The truth is, the Science of Nature has been already too long made only a work of the Brain and the Fancy: It is now high time that it should return to the plainness and soundness of Observation on material and obvious things. It is said of great Empires, That the best way to preserve them from decay, is to bring them back to the first Principles, the Arts on which they did begin. The same is undoubtedly true in Philosophy, that by wandring far away into invisible Notions, it has almost quite destroy’d itself, and it can never be recovered, or continued, but by returning to the same sensible paths, in which it did at first proceed.

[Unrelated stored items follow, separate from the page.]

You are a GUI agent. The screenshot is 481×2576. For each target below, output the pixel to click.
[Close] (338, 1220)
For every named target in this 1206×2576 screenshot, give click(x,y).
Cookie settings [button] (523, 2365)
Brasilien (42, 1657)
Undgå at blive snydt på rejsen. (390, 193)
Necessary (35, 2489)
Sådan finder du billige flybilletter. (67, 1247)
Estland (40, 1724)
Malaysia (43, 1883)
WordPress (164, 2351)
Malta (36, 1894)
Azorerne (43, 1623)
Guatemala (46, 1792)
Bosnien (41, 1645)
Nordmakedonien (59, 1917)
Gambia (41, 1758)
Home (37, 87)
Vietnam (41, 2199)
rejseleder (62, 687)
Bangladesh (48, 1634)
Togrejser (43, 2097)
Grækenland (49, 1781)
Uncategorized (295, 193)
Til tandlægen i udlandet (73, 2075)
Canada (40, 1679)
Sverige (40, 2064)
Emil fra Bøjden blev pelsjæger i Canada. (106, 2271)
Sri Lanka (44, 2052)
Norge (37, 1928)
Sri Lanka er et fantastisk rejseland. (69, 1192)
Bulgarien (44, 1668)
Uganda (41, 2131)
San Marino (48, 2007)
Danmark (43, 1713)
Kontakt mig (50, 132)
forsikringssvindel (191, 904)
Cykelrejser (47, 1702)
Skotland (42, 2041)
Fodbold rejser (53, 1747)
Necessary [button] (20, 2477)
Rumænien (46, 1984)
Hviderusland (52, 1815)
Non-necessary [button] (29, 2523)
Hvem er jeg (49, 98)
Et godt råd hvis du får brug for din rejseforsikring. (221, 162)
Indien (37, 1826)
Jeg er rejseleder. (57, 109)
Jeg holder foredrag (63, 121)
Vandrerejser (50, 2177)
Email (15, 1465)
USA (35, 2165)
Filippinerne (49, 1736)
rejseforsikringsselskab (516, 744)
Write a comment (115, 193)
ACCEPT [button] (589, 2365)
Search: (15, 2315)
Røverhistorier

Robert Hooke in Micrographia, 1665

It is amazing to me that a complaint of science in the 1660s could, without the flowery language and odd punctuation, be said readily today as well. I’m not able to critique with any authority the trendy subjects in quantum gravity, but their lack of connection to experiment has made me question the validity of the entire enterprise. That the mathematics may be beautiful isn’t in question, but how long do we have to wait for some predictions to test before trying something new?

  1. Doug    3891 days ago    #

    I highly recommend the following article –
    ‘What Birds See’ by TIMOTHY H GOLDSMITH, professor emeritus of molecular, cellular and developmental biology at Yale University
    Scientific American, Jul 2006 Vol 295 Issue 1 p68, 8p

    Goldsmith has performed experiments suggesting that birds and reptiles [tetrachromatic opsins + UV + oils in cones] have vision superior to mammals [dichromatic cones but more rod reliance]. Further, some primates, including humans [trichromatic cones] have regained some of this lost vision.

    This appears to suggest that either genes were lost or, probably more likely, two cones were put to other brain uses [neocortex?] during this period of dinosaur domination.

  2. PhilipJ    3891 days ago    #

    Hi Doug, thanks for the neat reference. If you (or anyone else) wants to send stuff like that in the future, please feel free to use the Contact form linked to at the top of the page!

  3. Uncle Al    3890 days ago    #

    Galileo declared “science is empirical” in Discorsi e Dimostrazioni Matematiche Intorno a Due Nuove Scienze (Elsevier Press, Leiden: Netherlands: 1638). Physics is mathematical models constrained by empirical observations. Theory must be validated by surviving empirical falsification. Organic synthesis is not calculable but it is falsifiable.

    String theory is nonpredictive. String theory to date is applied mathematics. String theory, for its containing 10^500 acceptable vacua, must contain a fundamental flaw.

    String theory contains both gerade (e.g., metric) and ungerade (e.g., teleparallel) gravitation. Only one can correspond to empirical reality. Do compositionally identical left and right hands locally vacuum free fall along parallel trajectories? Gerade space is isotropic and they do. Ungerade space contains a chiral pseudoscalar vacuum background and they don’t.

    Do solid single crystal spheres of otherwise macroscopically identical space group P3(1)21 (right-handed screw axes) and P3(2)21 (left-handed screw axes) quartz fall identically? Do the parity Eotvos experiment.

    Two calorimeters near 45 degrees latitude can perform three months of exquisite physics as two days of scut chemistry. Melt little single crystal solid spheres of space group P3(1)21 and P3(2)21 benzil,

    Does anybody want to chance a Nobel Prize/Physics for a weekend’s work in an undergrad lab? Do P3(1)21 vs. P3(2)21 benzil enthalpies of fusion at 0600, noon, 1800, and midnight with the calorimeters aligned east-west then north-south. If there is a non-zero ΔΔH(fusion),

    1) its amplitude will vary sinusoidally vs. true local time of tropical (not sidereal) day.
    2) The nodes, zeros, and antinodes be 90 degrees phase shifted first day vs. second day.

    Is that sufficiently unambiguous?